# ID this serra please



## Moondemon (Dec 9, 2006)

Ok,
so I was told it was a rhombeus. I think it looks like one, but I had to post a few pictures just to be certain.
He's got amazing deep red eyes and he's about 6.5 inch long. His scales seem to come out very bright with the flash. Normally, he seem to be much darker.
Is it a rhom ? If not, what is it ?


----------



## blazednosferatu (Feb 27, 2006)

Rhom


----------



## SNAKEBITE (Oct 7, 2006)

S. Rhombeus


----------



## SUS (Mar 10, 2007)

Great looking Rhom!


----------



## taylorhedrich (Mar 2, 2005)

Yep, excellent looking rhom.


----------



## Moondemon (Dec 9, 2006)

Thank you guys.
I just wanted to be sure...


----------



## piranha_guy_dan (Oct 4, 2004)

i will say compressus just to be different............. and my eyes must be playing tricks on my cause i think i see some barring in a few pics, apparently its just me tho......... unless i was the only person to go out on a limb


----------



## Piranha Guru (Nov 24, 2005)

piranha_guy_dan said:


> i will say compressus just to be different............. and my eyes must be playing tricks on my cause i think i see some barring in a few pics, apparently its just me tho......... unless i was the only person to go out on a limb


I can see where you're coming from.


----------



## 2PiRaNhA~2FuRrY (Nov 1, 2005)

I'm saying this is a Compressus.


----------



## pioneer1976 (Jan 14, 2007)

i would agree Compressus, good eye dan, I see it in pic 5 and 6


----------



## piranha_guy_dan (Oct 4, 2004)

lmao.............. how the tables have turned. in the very first pic i seen #1 looks compressus to me as well as a few others


----------



## b_ack51 (Feb 11, 2003)

My opinion, compressus.


----------



## WaxmasterJ (Jan 8, 2007)

def not a rhom. Outside of the red eye I can't see any rhom traits, but compressus group fish can have red eyes too. It is 100% a compressus complex fish, I am not going to say S. Compressus however. Not yet, although it more than likely is.


----------



## Moondemon (Dec 9, 2006)

Well, I got a little confused about wether this fish is a rhombeus or a compressus, so emailed Frank to see what he thought of it.

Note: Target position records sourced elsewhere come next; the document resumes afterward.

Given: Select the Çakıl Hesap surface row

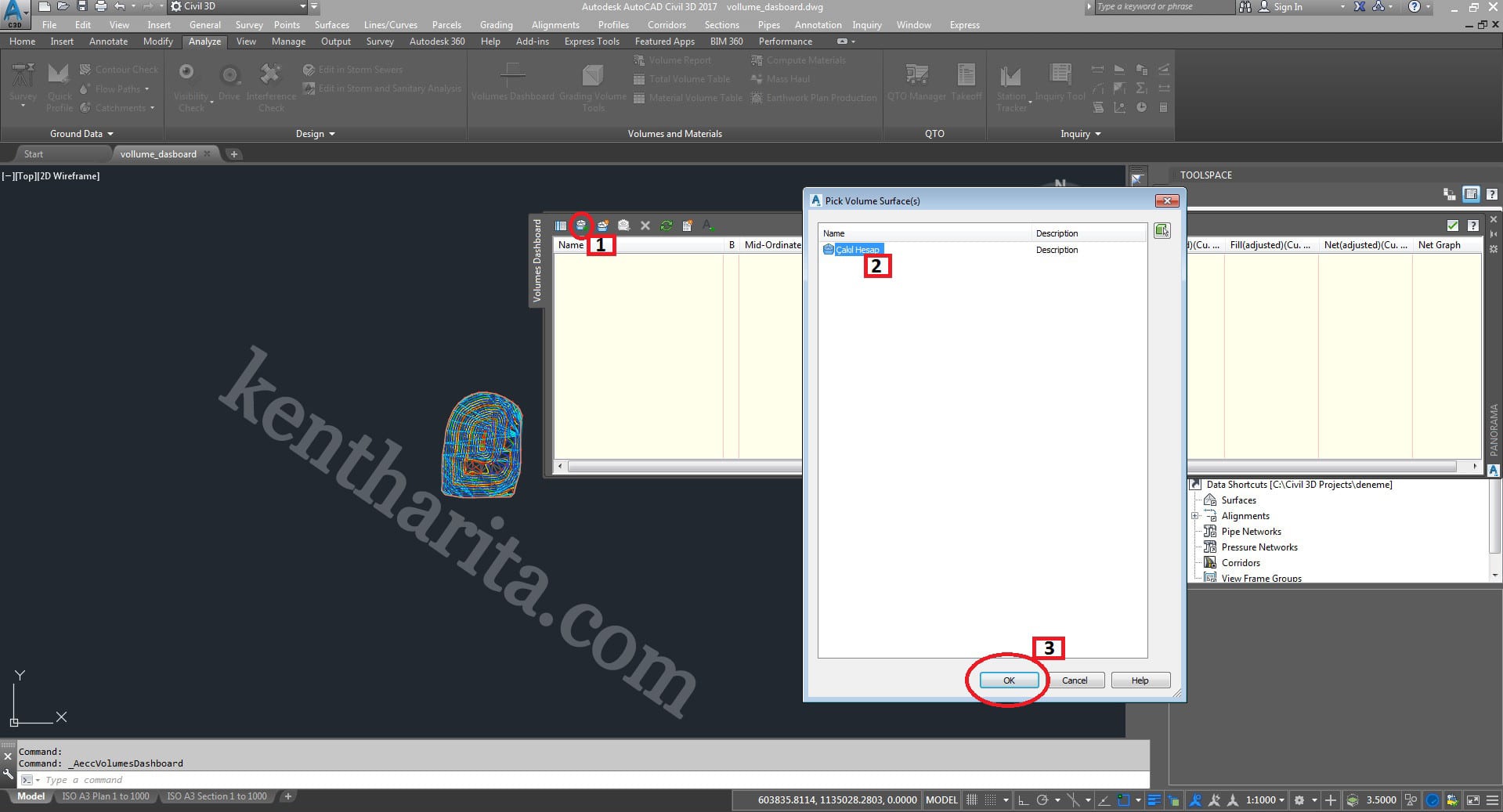Looking at the screenshot, I should (857, 250).
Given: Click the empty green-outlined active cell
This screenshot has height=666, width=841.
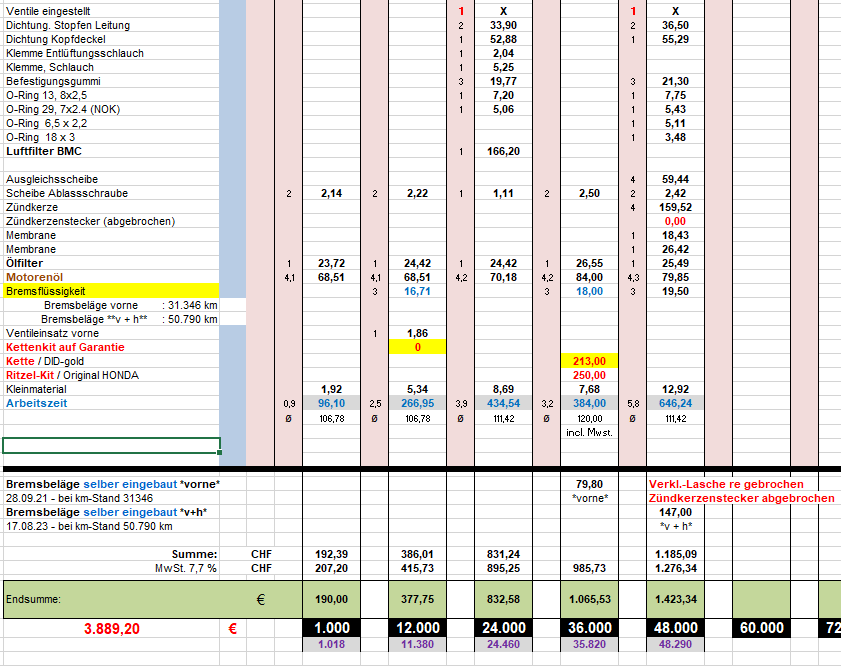Looking at the screenshot, I should [110, 446].
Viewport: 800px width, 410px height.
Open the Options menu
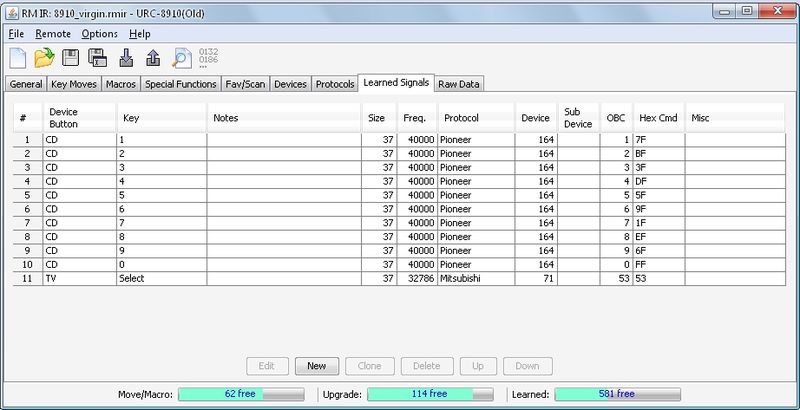click(x=100, y=34)
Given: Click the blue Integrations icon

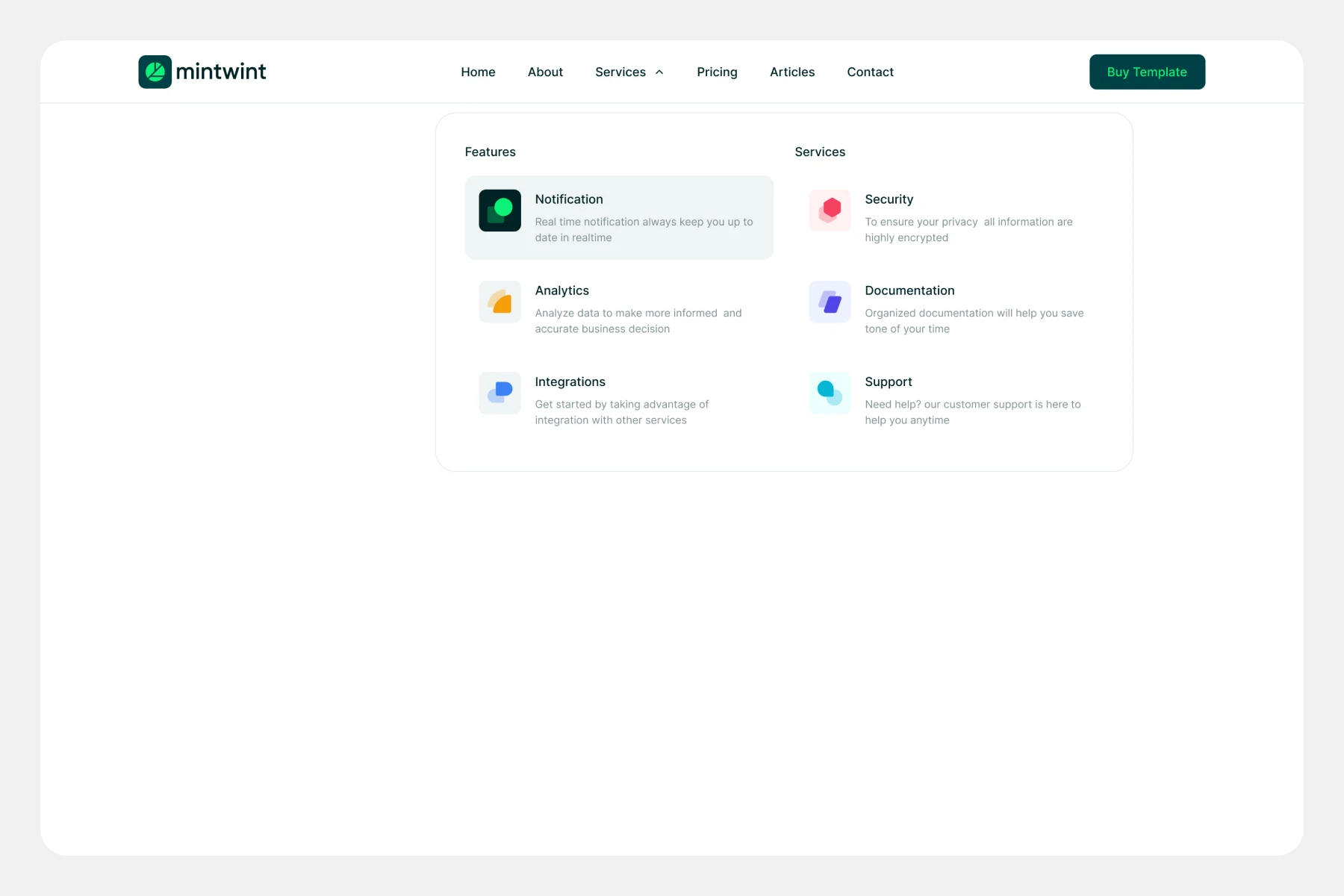Looking at the screenshot, I should 500,393.
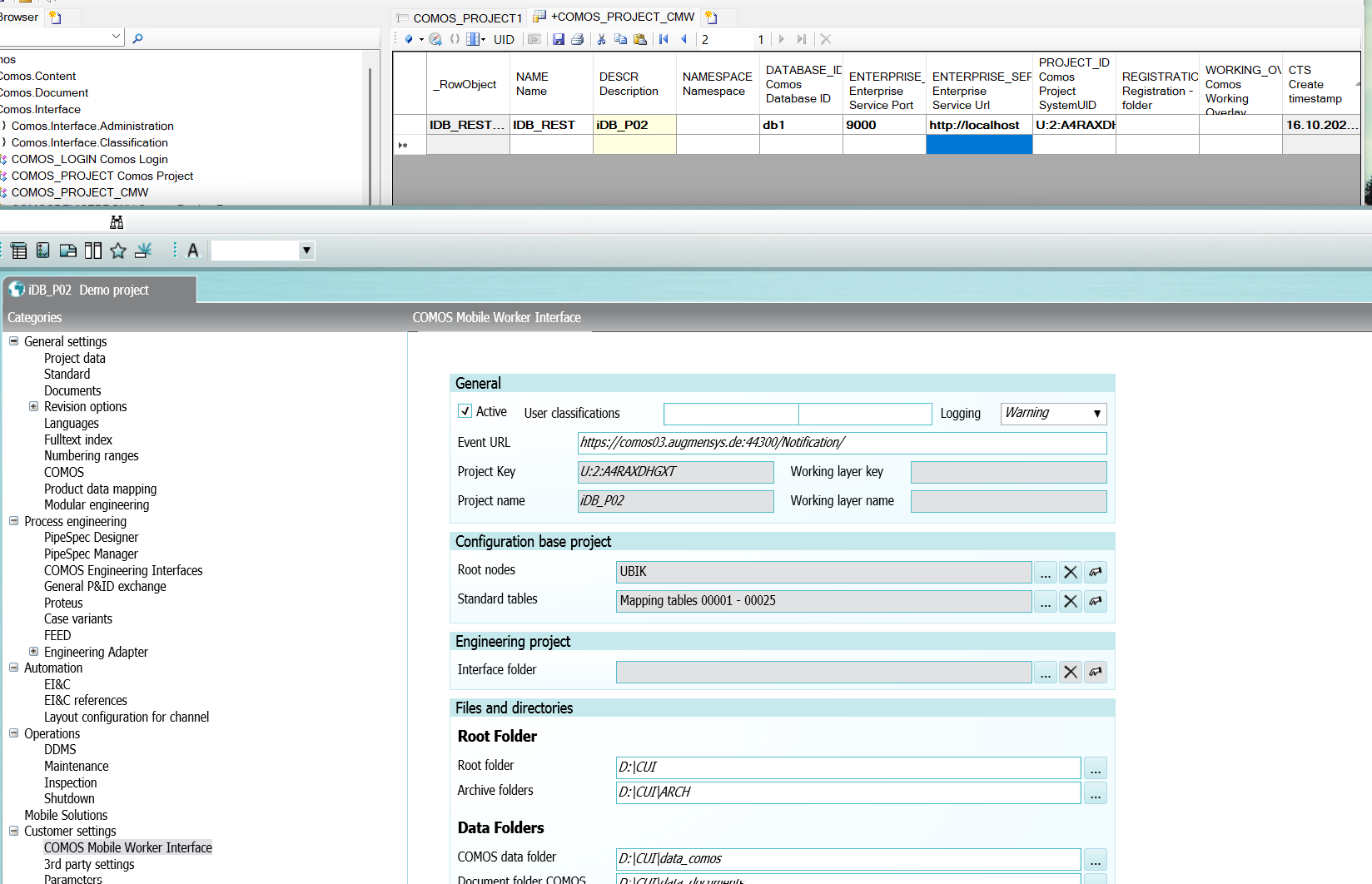Click the binoculars search icon
1372x884 pixels.
(x=117, y=222)
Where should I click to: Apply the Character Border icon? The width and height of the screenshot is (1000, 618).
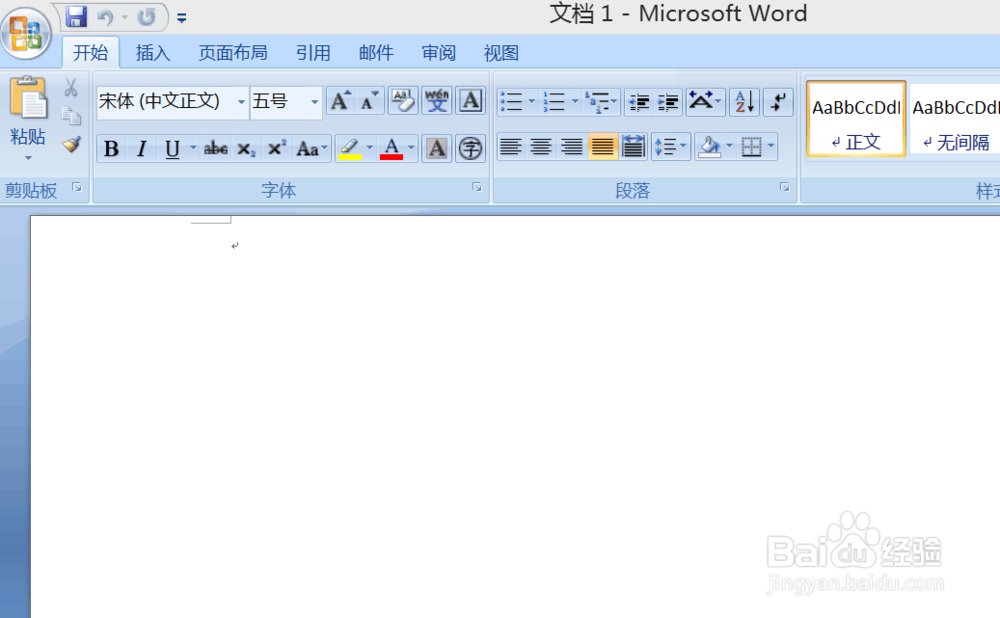tap(470, 100)
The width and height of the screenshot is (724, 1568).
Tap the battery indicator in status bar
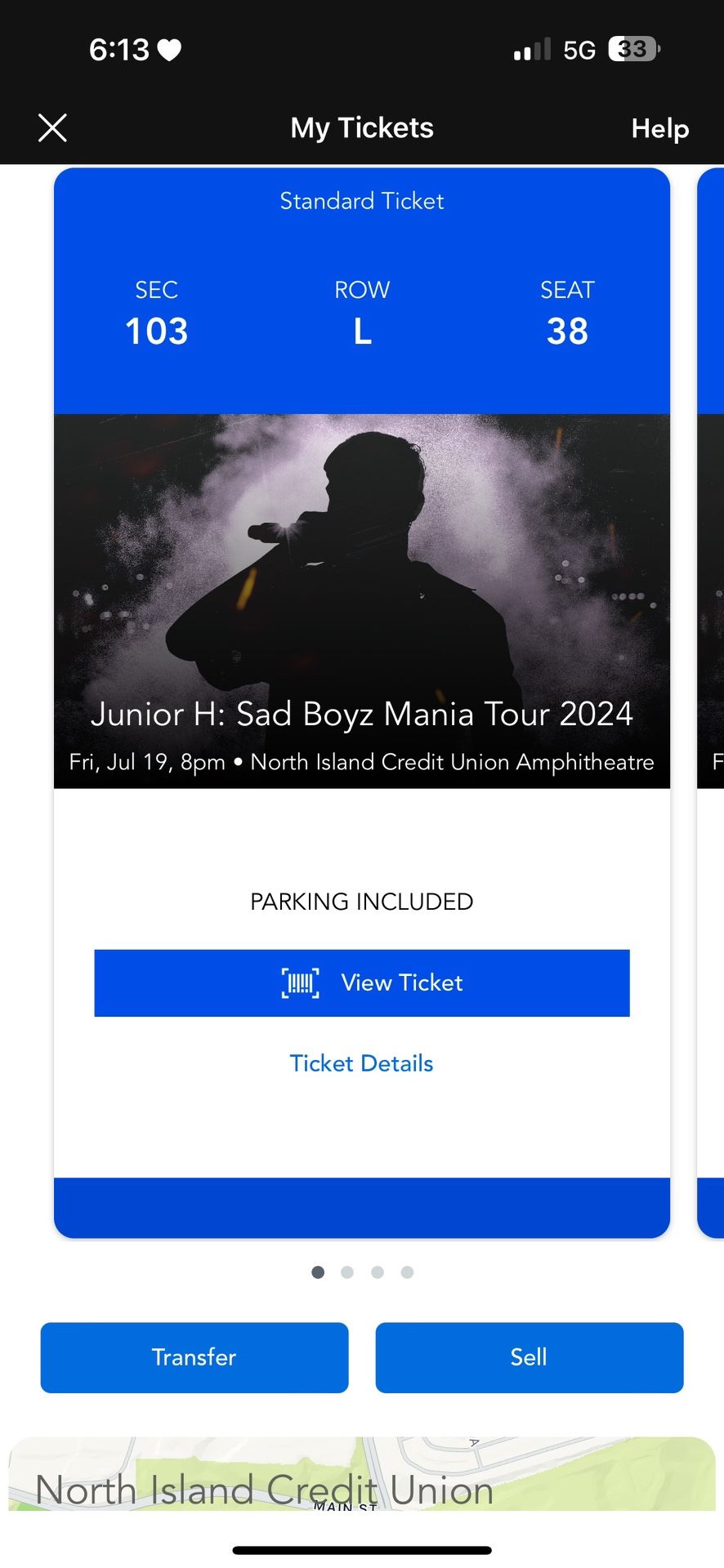[x=633, y=50]
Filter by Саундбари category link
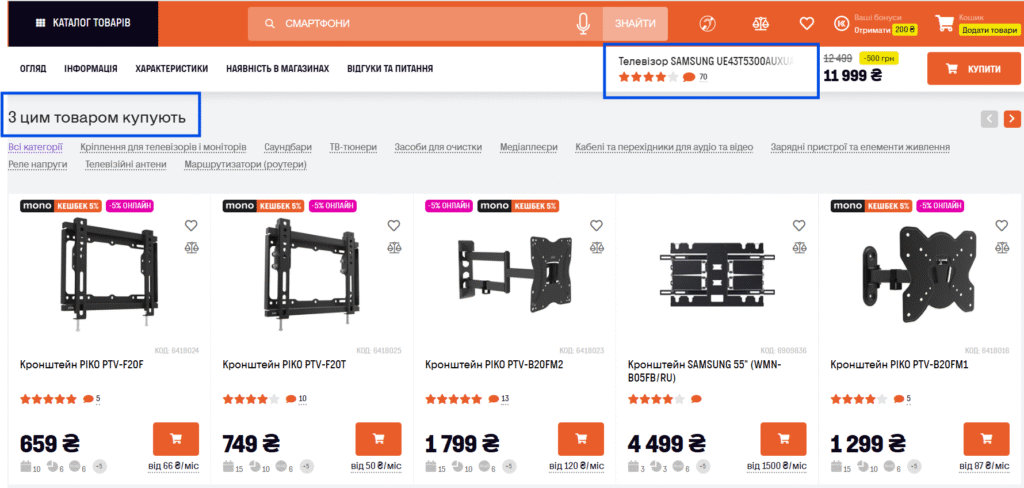 click(288, 147)
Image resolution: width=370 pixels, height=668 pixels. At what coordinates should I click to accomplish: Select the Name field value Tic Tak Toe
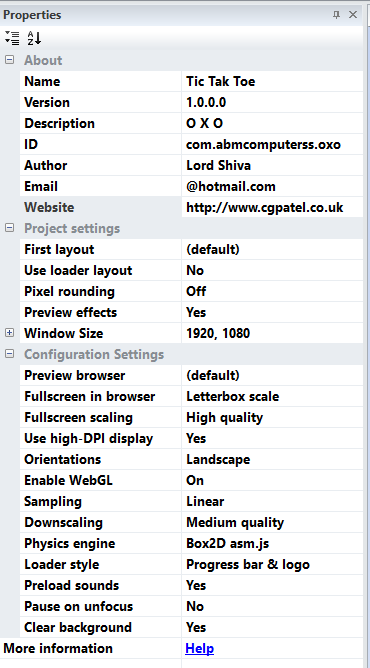(x=272, y=81)
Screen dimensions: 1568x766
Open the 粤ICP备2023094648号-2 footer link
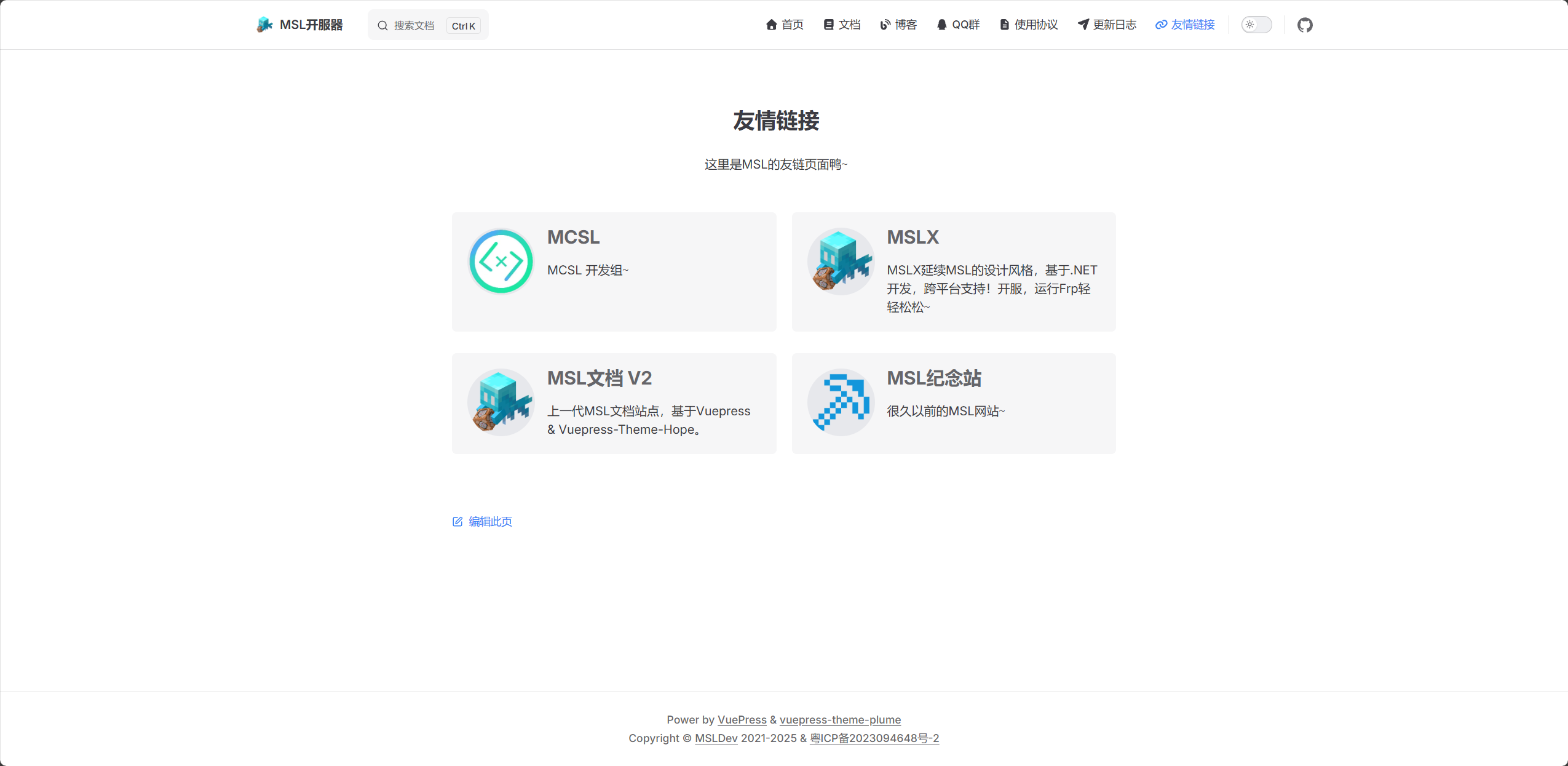pos(874,738)
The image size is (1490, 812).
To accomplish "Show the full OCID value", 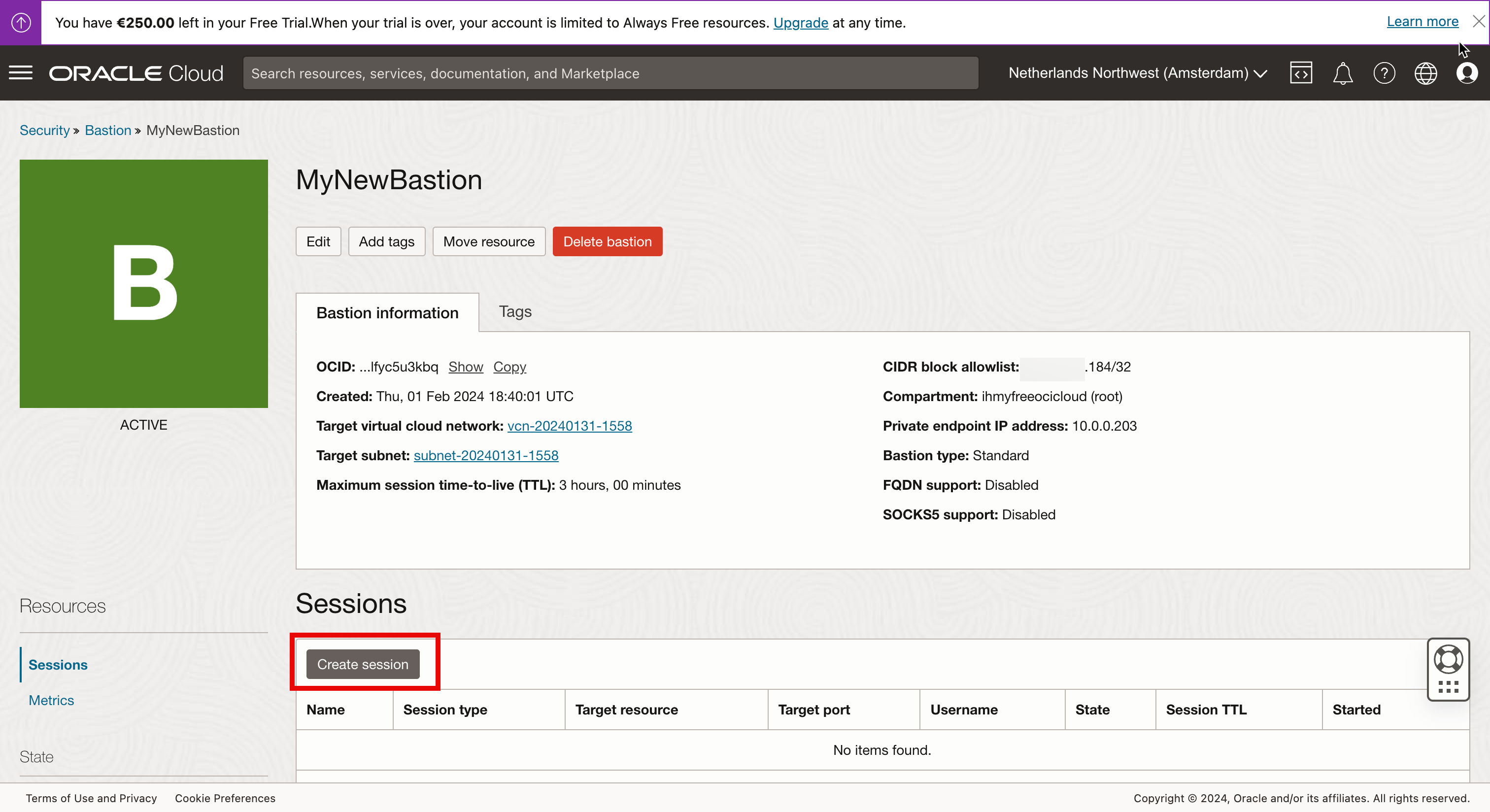I will (465, 367).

Here's what he had to say:

_I took a look at your photos. None of them are really good enough to tell what species is the fish is other than a Serrasalmus.

I have taken one photo and highlited the markings on the body. There is not enough there to suggest S. compressus. But I don't want to exclude that species or S. rhombeus as being the proper name. _

Do markings on a compressus tend to fade with age or do they usually stand out more with time ???


----------



## cfb (Mar 14, 2007)

Moondemon said:


> Well, I got a little confused about wether this fish is a rhombeus or a compressus, so emailed Frank to see what he thought of it.
> 
> Here's what he had to say:
> 
> ...


If Frank needs better photos, send the man some better photos. There is a pinned topic in the ID section about the requirements of a good photo. Get one that meets those standards and send it to him.

As for body spotting and colors, they are dependant on a lot of factors (stress, diet, etc) so a definate answer can't be given to your question. Each fish is different.

Randy
CFB


----------